If Larry had said from the start "Let's make a new language and call it Raku"
we would have had Perl 6 long ago, it would have been called Perl Enterprise
Edition in the business world, and you'd never have heard of Python or PHP
because everyone would be using Perl. Oh well, better late than never.

------
gkfasdfasdf
I still use Perl every now and again for powerful one-liners and I'm really
glad it's around.
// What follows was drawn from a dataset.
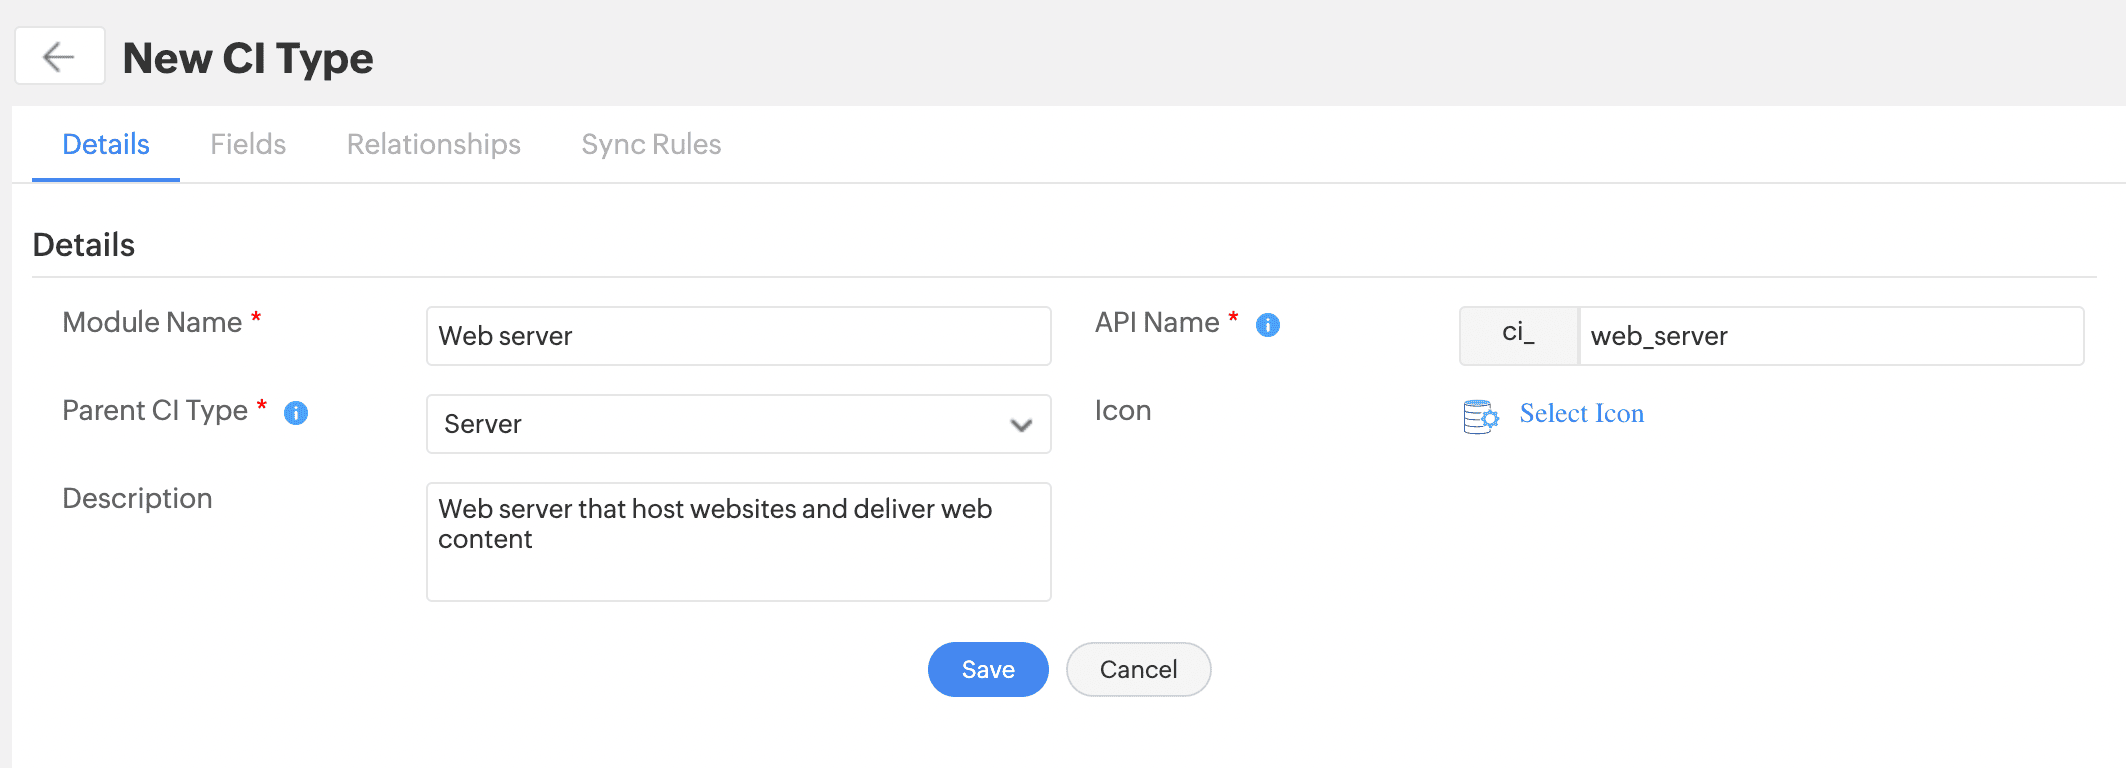Click the ci_ prefix box
The image size is (2126, 768).
tap(1518, 336)
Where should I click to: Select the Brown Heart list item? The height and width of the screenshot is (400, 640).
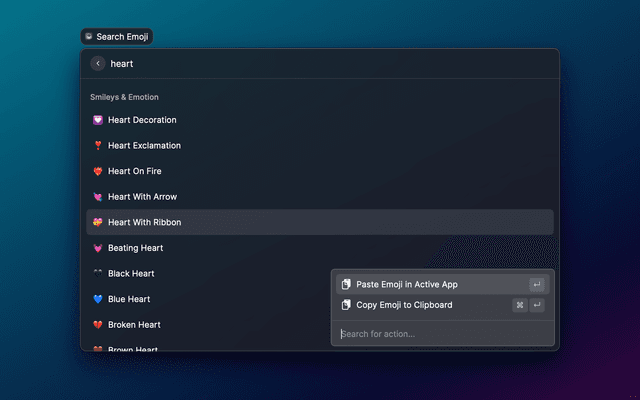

Here is a bash function I use which takes args and merges
and deduplicates PATH-like expressions:

    
    
      merge-args () 
      { 
        perl -e 'print join ":", grep {!$h{$_}++} split ":", join ":", @ARGV' "$@"
      }
    

And I use as follows:

    
    
      export PATH="$(merge-args "${SCRIPT_DIR}"/clang-tidy-ex /usr/local/opt/llvm/bin "${INSTALL_DIR}"/{,samples/}bin "${PATH}")"
    
      ASAN_OPTIONS="$(merge-args "${ASAN_OPTIONS}" detect_leaks=1 check_initialization_order=1 detect_stack_use_after_return=1 strict_init_order=1 strict_string_checks=1 detect_odr_violation=0)"
    

I know there are other ways of doing this in other languages and even in bash
itself, but to me this is simple and elegant.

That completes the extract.